»»
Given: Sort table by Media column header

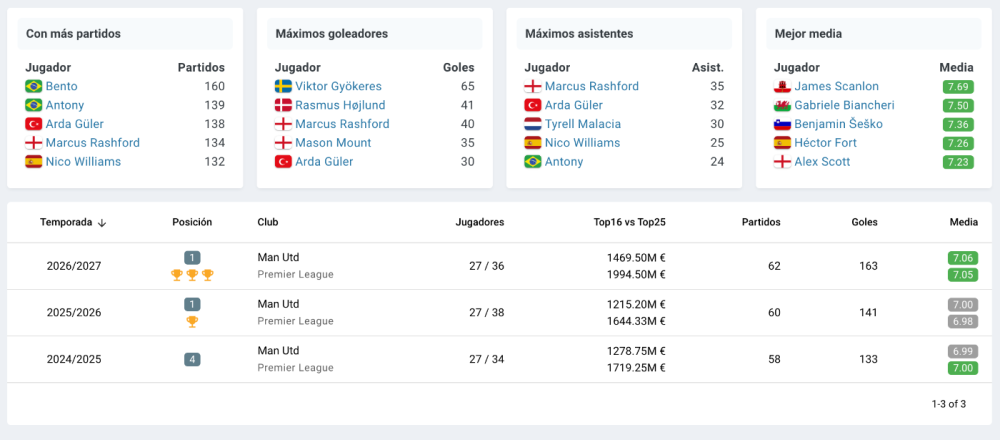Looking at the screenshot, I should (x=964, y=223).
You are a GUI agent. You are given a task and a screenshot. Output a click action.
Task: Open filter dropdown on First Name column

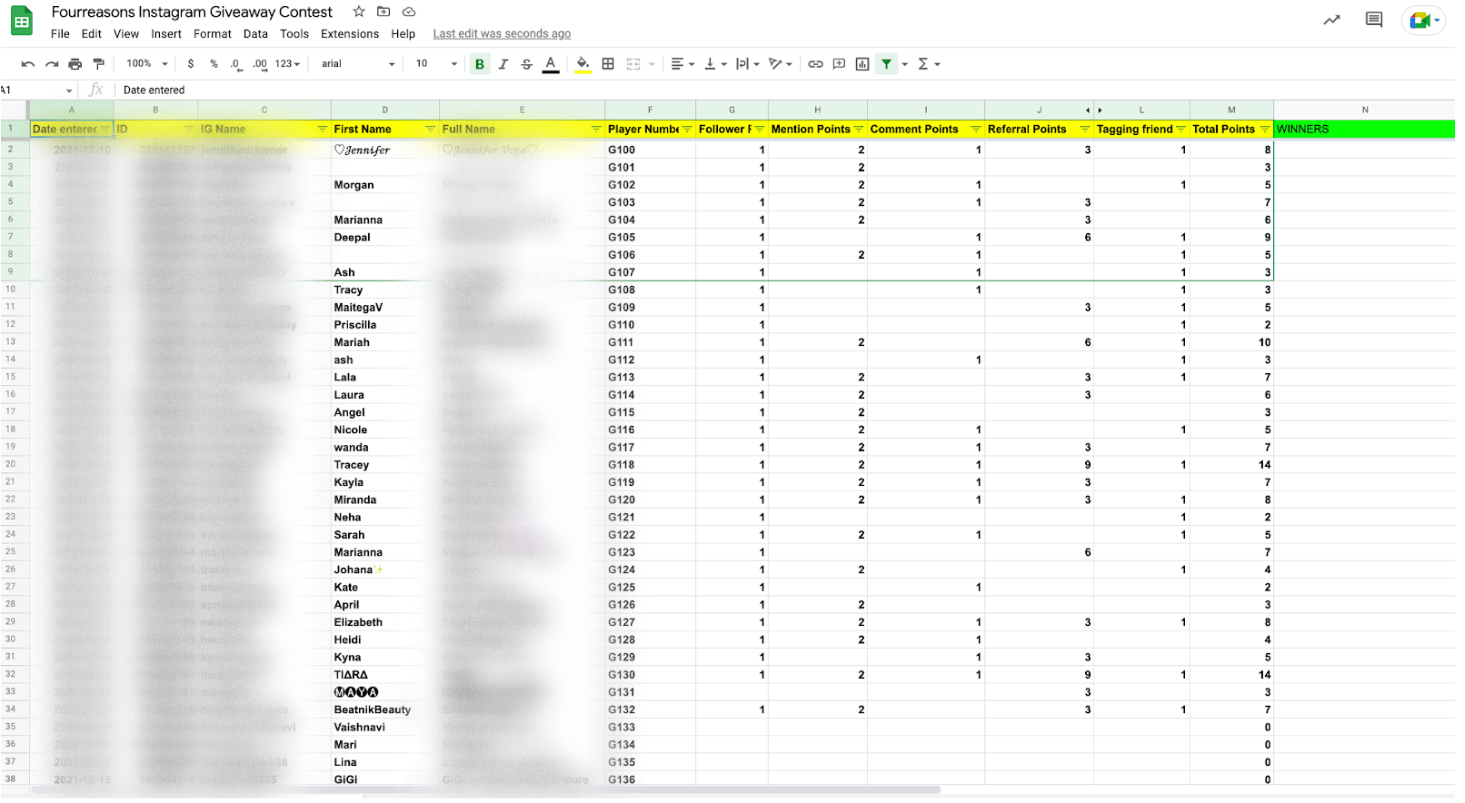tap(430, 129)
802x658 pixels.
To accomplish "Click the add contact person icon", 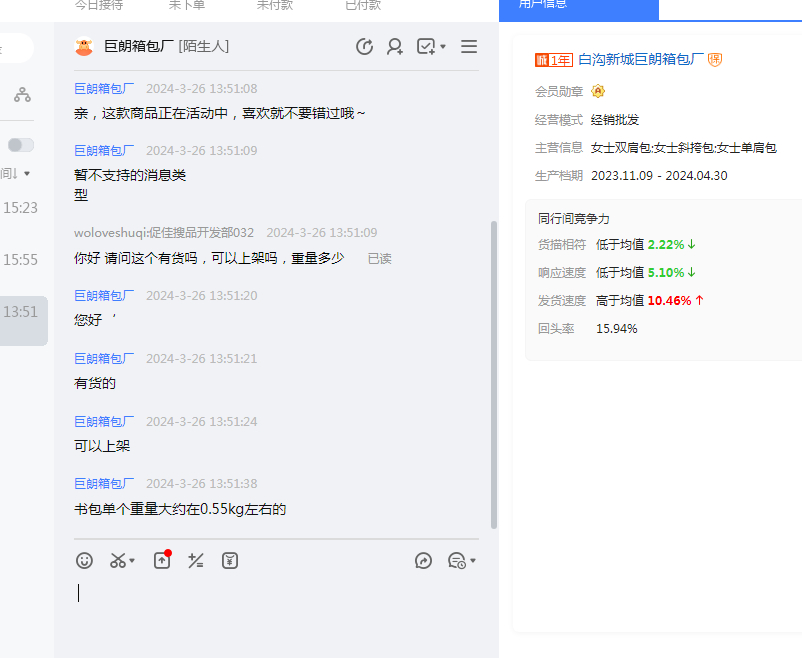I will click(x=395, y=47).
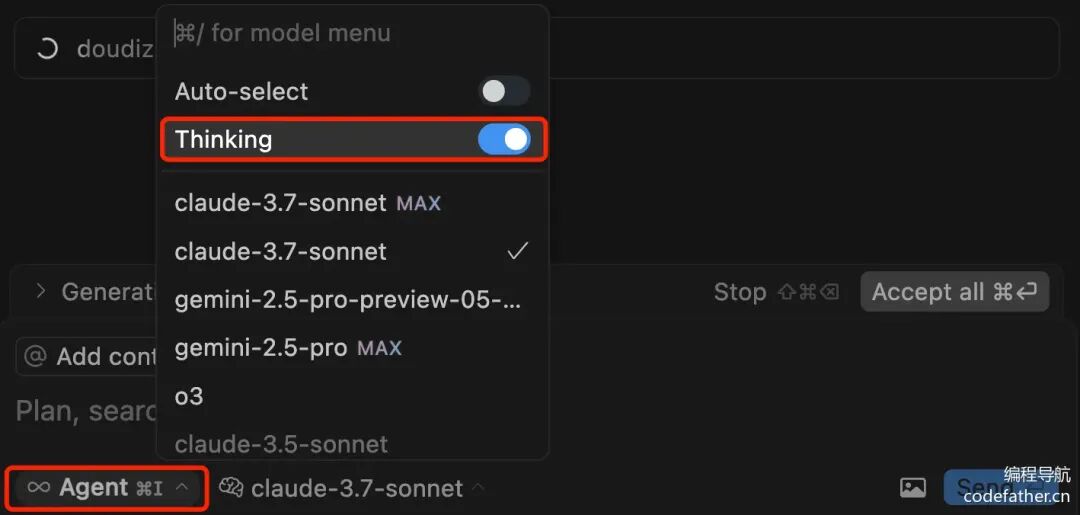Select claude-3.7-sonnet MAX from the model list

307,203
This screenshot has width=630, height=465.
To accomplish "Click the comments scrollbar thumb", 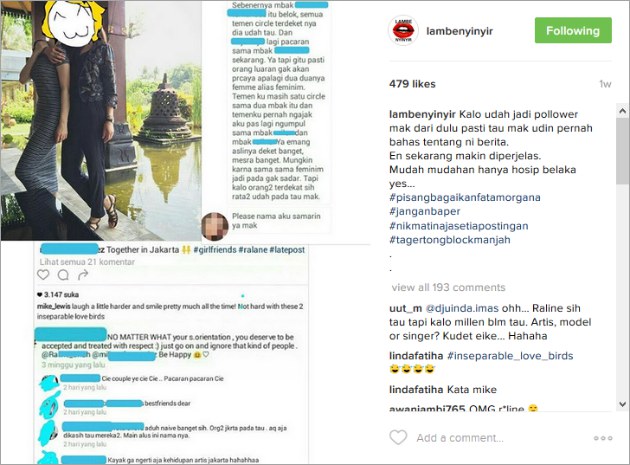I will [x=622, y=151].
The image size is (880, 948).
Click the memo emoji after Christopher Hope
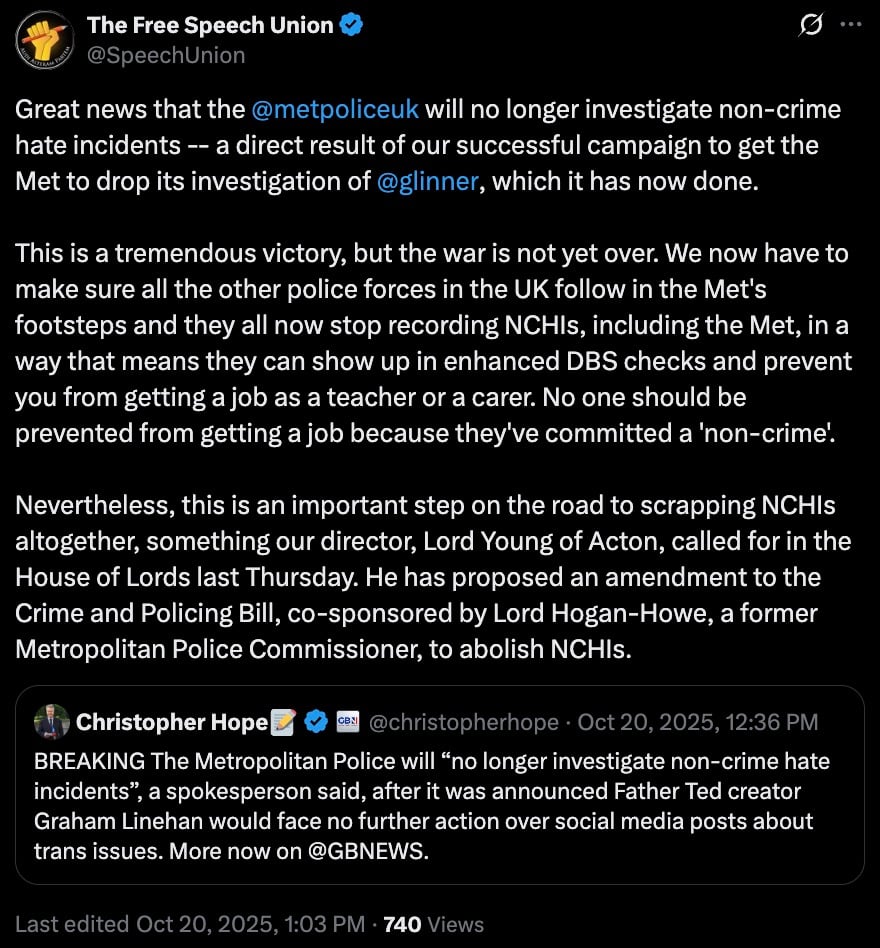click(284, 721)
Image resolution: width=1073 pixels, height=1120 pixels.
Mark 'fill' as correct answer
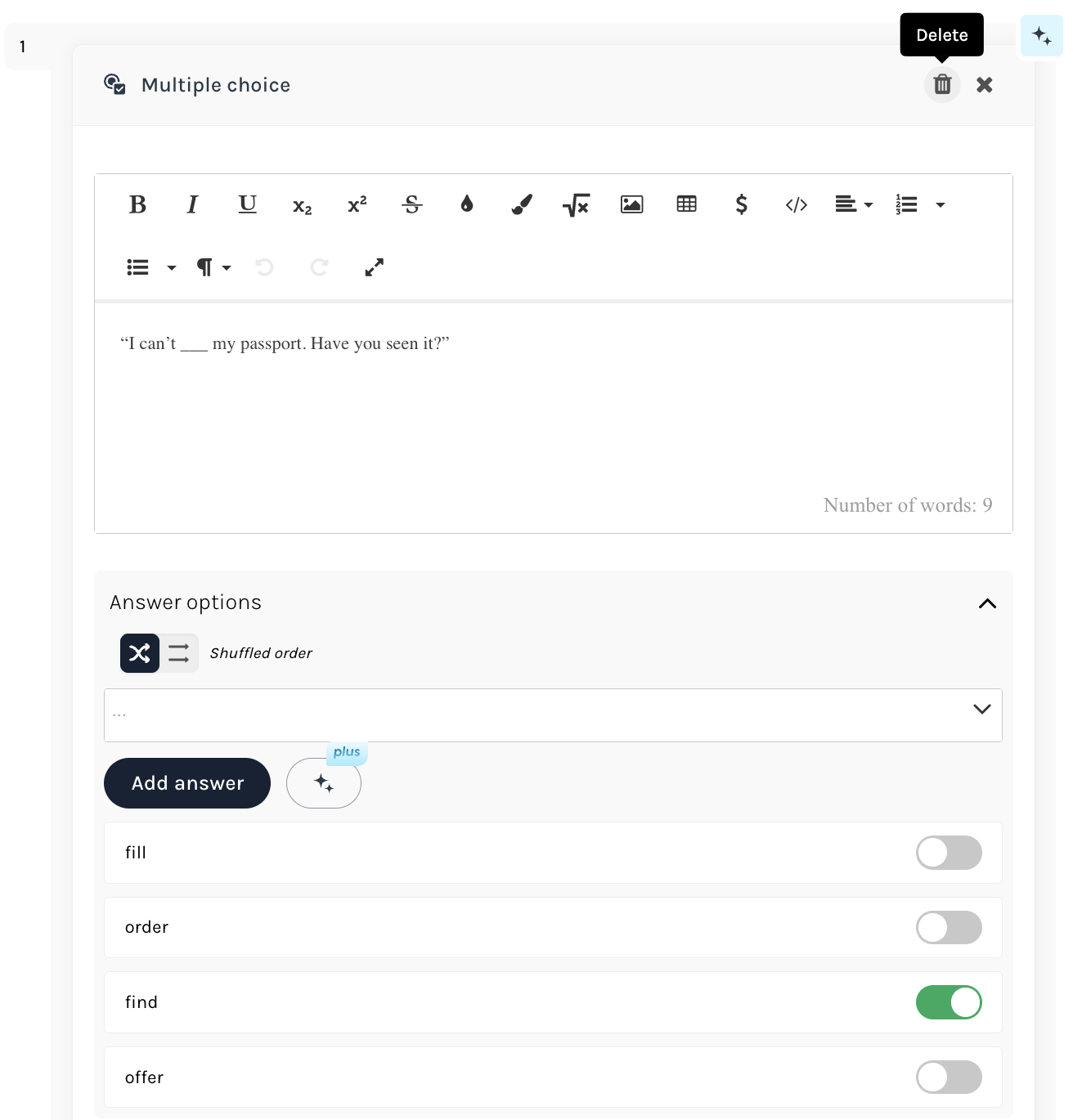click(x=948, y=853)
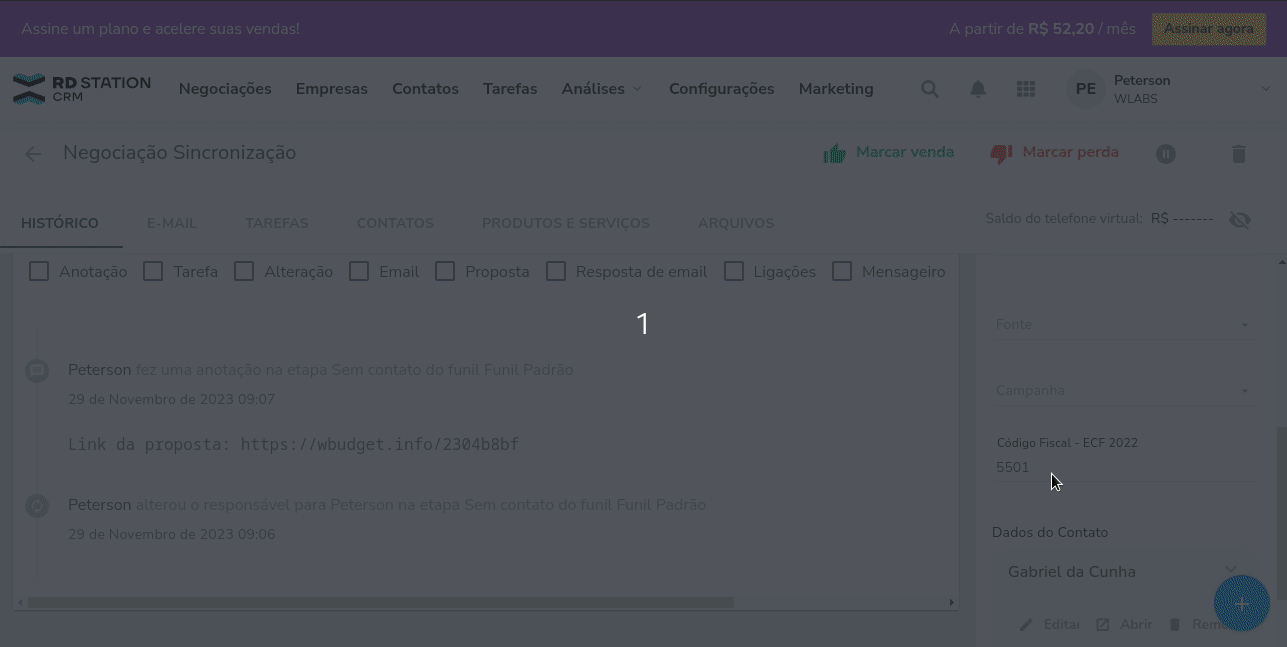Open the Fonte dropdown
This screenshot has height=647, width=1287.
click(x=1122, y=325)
««
Exercise instructions: Everything from the first line of the entries through the line containing "802x658 pixels." is to be transcribed exactly; the pictures are not.

Answer box:
Given: Sort table by Media column header

Looking at the screenshot, I should (x=964, y=223).
You are a GUI agent. You are given a task and a screenshot. Output a click action.
Task: Open filter dropdown on First Name column

tap(430, 129)
802x658 pixels.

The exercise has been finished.